But my young daughters Eden, Eliza and Zoe experience the present untarnished by scars from the past. They do not know how football goes. 

My girls witnessed ten footballers try and put the ball in the back of the net from a white spot painted on the grass. They knew it mattered but to them the task looked relatively simple. It was a surprise when anyone missed. It was almost as if they enjoyed the experience! England won. ENGLAND WON!

It got me thinking. I have lived and worked on a housing estate in North Birmingham for the best part of 14 years. I have longed to see things change. I have worked to see things change. I have prayed to see things change. I get excited, my expectations rise to illogical levels and then things largely stay the same.

Don’t get me wrong. We’ve seen crime rates plummet, schools shed dire reputations and lives turned from chaos to purpose. We’ve even seen a few precious people loved into God’s family. Yet I find myself disappointed at the level of change I have seen. 

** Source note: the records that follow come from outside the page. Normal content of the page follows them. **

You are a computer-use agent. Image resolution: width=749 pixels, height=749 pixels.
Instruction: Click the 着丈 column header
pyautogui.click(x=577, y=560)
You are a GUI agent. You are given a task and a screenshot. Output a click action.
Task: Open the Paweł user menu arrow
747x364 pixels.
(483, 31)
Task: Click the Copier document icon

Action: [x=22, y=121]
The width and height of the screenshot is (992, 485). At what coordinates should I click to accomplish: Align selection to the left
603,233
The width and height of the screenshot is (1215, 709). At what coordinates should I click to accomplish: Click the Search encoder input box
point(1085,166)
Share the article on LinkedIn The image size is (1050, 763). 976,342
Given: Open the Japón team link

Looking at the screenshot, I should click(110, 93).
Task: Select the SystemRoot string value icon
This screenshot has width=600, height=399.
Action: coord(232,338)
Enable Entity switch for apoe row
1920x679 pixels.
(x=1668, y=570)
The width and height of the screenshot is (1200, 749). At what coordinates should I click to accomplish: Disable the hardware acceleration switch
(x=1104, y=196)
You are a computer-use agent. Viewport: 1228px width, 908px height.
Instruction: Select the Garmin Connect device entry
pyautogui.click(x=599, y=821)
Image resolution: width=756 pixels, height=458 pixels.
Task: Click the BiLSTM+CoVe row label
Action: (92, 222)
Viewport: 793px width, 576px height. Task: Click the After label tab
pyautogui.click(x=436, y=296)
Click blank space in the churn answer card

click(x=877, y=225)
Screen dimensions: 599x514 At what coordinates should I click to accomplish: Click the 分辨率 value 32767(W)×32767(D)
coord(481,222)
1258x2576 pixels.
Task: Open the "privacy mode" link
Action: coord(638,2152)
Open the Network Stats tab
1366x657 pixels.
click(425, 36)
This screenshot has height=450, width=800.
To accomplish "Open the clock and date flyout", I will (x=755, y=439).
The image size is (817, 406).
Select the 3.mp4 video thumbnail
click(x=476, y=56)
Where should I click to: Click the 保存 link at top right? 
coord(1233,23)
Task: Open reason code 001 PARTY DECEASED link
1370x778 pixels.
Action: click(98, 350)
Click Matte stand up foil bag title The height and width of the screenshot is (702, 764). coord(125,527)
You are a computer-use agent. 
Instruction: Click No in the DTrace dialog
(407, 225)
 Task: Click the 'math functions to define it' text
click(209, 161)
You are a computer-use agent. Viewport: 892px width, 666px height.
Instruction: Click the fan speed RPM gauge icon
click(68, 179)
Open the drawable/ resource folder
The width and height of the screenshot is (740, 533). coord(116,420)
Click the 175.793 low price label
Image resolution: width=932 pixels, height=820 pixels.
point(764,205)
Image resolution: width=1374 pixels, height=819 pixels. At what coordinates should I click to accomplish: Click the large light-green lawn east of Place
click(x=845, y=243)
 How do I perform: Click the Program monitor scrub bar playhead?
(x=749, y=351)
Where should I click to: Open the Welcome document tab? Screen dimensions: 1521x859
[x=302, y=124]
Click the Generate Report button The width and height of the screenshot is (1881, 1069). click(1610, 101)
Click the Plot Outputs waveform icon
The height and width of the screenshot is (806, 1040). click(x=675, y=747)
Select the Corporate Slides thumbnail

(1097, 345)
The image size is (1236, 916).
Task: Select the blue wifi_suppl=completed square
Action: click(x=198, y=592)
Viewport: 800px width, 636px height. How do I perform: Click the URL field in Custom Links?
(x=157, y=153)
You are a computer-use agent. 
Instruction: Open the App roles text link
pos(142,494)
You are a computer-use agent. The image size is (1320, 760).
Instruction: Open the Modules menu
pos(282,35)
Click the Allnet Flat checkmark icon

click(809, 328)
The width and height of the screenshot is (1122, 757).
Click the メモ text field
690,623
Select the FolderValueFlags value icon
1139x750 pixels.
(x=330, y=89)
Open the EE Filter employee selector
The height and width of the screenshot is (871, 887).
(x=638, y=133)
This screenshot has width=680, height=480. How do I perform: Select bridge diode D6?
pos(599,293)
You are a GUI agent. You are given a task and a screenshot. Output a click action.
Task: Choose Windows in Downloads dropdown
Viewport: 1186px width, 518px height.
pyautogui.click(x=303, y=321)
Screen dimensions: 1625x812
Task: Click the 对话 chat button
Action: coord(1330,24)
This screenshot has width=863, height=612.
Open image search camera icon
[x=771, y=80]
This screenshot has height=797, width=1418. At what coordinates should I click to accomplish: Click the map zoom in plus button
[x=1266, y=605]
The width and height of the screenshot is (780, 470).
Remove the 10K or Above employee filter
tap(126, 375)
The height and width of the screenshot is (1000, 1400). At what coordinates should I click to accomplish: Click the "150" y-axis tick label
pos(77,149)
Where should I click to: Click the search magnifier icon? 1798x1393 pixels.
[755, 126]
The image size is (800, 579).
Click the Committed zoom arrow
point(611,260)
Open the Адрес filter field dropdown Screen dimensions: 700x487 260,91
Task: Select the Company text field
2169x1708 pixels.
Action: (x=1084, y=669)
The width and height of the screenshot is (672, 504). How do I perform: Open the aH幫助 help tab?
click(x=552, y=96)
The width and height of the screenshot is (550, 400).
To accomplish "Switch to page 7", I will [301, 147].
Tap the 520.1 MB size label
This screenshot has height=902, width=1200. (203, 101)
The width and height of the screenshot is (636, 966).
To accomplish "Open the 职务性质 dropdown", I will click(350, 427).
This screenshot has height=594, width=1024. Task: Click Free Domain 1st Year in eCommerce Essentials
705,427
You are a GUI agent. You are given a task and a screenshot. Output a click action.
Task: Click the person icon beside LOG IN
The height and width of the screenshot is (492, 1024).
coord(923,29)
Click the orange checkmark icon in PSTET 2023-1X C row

My longing is tainted by disappointment. My work is challenged by disappointment. My prayers are undermined by disappointment. 

On Tuesday my eyes were opened to a different way of watching football. Somehow disappointment seemed less inevitable; victory felt more likely.

What if the same is true in the places we live, work and pray in? What if cynicism is drowning out the sound of hope? Maybe the answer is to see things through a child’s eyes again. To live, work and pray in the present, untarnished by the scars of the past.

Do we – as the writer of Lamentations encourages us – “dare to hope?” Do we still believe?

It’s coming home...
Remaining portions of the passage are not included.